Exercise objective =>
For the word "will", copy every line of the material that includes it.

*** Opening Data records ***

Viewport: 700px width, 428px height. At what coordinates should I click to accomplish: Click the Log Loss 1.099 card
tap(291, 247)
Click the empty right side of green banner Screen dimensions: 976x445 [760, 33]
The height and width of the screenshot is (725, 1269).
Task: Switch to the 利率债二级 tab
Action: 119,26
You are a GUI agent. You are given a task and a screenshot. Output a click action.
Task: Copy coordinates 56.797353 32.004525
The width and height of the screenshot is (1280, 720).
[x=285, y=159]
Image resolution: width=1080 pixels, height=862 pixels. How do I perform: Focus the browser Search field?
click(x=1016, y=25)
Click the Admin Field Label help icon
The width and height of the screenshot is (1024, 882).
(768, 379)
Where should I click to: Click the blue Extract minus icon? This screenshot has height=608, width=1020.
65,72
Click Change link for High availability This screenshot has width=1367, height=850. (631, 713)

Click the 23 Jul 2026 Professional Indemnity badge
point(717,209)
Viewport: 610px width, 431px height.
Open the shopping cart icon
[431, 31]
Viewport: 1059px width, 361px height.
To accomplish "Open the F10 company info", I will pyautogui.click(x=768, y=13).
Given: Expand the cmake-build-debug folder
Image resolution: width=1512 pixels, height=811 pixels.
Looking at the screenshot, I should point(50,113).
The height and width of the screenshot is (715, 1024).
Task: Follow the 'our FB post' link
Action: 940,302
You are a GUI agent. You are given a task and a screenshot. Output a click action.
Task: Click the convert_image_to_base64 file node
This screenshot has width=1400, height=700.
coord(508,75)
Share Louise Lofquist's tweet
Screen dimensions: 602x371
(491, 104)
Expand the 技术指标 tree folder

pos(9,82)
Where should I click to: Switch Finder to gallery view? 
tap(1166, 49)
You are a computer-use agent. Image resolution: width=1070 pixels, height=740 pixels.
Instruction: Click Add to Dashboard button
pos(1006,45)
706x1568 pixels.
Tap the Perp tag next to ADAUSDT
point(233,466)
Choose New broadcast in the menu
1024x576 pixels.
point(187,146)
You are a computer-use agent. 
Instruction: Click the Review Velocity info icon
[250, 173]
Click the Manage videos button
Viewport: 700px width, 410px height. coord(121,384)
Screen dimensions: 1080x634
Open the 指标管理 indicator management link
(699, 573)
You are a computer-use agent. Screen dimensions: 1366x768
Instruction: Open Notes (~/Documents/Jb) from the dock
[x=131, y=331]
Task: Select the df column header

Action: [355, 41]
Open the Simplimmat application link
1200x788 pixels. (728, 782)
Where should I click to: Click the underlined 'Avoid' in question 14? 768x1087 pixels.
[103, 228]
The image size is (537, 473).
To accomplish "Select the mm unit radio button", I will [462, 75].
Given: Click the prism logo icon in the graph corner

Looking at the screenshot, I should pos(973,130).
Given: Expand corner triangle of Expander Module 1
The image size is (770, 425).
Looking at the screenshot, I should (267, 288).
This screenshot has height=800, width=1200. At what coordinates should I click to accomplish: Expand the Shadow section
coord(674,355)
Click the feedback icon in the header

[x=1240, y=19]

*** Closing Data records ***

Written solution =>
To accomplish "Open the F10 company info", I will pyautogui.click(x=768, y=13).
To accomplish "Select the mm unit radio button", I will [462, 75].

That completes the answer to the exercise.